As an infectious disease specialist, I have long been concerned about the misuse of antibiotics. Responsible uses of those precious drugs to minimize antibiotic-resistant infections -- by physicians, veterinarians, consumers, farmers, and livestock producers -- is crucial, but other steps must be taken.

Recently, an "action plan" was developed by the Centers for Disease Control and other agencies, but it has not been adequately funded. Even so, the plan might better be called an "inaction" plan, emphasizing education and research rather than stronger interventions, such as mandatory programs at hospitals to ensure judicious antibiotic use. Such programs can be highly successful, when overseen by an antibiotics expert.
Pharmaceutical companies play an indispensable role in developing new antibiotics, but they are also part of the problem. The companies have legions of salespeople that encourage doctors to use their antibiotics. Antibiotic prescribing should be based on what's best for the patient, and what the scientific literature tells us, not on a sales pitch.

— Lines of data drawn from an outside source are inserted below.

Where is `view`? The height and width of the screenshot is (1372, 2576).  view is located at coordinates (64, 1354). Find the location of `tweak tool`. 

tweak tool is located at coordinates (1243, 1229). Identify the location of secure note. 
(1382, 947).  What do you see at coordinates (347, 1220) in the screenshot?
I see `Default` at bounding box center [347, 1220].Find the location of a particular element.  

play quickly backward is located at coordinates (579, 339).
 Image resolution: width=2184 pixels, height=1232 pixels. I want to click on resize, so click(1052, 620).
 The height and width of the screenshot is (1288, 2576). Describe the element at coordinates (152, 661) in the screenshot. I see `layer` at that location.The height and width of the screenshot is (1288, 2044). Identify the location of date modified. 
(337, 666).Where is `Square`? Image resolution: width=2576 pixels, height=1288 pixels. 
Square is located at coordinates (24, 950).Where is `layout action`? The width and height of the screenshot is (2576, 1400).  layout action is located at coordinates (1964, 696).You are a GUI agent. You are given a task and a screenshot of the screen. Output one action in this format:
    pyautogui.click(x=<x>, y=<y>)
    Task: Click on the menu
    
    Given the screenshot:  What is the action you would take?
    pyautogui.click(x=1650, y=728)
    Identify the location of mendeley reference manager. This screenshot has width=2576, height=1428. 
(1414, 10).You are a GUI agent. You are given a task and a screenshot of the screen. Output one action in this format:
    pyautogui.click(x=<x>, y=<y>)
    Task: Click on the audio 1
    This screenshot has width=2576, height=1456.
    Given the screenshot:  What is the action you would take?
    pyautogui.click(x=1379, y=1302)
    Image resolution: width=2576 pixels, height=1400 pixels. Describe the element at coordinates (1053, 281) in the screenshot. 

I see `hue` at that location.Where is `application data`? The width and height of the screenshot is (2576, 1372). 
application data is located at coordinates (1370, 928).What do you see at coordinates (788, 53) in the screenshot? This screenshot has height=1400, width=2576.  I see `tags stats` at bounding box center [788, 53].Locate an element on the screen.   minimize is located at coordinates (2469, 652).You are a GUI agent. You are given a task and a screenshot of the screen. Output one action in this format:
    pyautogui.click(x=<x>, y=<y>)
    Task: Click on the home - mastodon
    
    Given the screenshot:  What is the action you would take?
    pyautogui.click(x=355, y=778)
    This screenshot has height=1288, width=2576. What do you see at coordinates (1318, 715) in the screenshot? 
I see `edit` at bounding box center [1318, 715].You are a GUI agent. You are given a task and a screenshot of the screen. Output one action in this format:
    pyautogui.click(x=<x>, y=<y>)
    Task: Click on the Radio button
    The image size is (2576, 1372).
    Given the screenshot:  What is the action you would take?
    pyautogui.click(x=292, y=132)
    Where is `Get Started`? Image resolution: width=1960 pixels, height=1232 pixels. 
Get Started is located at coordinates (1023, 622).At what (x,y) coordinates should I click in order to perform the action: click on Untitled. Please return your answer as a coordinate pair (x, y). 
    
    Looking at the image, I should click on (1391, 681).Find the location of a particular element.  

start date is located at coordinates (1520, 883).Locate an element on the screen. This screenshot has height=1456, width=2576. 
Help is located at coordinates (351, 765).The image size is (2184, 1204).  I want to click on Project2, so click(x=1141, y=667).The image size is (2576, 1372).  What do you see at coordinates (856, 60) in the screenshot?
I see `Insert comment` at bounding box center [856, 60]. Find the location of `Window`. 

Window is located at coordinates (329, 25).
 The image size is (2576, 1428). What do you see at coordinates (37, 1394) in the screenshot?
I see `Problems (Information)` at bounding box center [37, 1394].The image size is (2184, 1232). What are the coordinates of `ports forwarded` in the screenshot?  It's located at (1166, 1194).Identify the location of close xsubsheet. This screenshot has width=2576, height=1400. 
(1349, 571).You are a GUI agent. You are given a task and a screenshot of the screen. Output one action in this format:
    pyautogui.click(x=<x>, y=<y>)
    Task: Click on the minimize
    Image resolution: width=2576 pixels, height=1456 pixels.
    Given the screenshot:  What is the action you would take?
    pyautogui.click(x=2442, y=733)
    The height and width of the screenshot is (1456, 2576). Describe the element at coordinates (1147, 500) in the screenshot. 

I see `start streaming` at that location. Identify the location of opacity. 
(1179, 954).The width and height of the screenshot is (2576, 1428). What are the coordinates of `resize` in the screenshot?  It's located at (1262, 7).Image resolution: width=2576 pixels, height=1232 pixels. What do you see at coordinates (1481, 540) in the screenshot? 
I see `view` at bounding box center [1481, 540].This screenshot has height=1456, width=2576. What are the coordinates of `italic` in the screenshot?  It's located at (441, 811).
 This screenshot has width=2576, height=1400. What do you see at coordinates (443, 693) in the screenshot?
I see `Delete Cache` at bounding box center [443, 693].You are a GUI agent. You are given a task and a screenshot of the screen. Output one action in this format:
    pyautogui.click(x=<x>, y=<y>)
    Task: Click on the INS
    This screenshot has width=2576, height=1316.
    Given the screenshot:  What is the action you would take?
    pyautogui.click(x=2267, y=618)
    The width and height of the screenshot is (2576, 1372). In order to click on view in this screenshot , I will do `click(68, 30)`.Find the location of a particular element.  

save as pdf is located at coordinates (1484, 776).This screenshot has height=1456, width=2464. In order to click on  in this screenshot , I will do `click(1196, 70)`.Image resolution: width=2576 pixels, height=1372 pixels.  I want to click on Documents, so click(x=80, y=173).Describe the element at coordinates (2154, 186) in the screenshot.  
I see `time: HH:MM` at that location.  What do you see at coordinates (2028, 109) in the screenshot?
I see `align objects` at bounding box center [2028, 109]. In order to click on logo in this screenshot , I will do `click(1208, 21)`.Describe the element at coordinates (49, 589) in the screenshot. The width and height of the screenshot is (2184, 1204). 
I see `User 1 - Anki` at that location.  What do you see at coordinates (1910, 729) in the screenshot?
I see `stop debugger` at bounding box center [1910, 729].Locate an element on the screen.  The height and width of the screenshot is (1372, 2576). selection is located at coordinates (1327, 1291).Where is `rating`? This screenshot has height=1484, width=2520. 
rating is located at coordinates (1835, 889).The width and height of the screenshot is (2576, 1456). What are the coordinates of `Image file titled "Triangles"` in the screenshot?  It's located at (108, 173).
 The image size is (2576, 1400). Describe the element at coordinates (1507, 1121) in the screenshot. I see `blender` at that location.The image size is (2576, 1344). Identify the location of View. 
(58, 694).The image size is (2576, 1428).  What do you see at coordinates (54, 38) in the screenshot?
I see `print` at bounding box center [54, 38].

Similarly, doctors who receive funding from these companies should be carefully monitored regarding how they promote and prescribe their antibiotic products.
Antibiotics that are related to human use should be banned from use in food animals. Two years ago, the Center for Science in the Public Interest and other organizations petitioned the Food and Drug Administration to do just that, but the FDA has indicated that it likely will never ban most of the agricultural uses of the drugs.
A bill that would make it easier for the FDA to ban inappropriate uses of antibiotics on farms was introduced in Congress last year, but died a quiet death.
It is clear what steps must be taken, if the priority is health. The challenge is for health experts and the public to overcome the political power of the drug companies.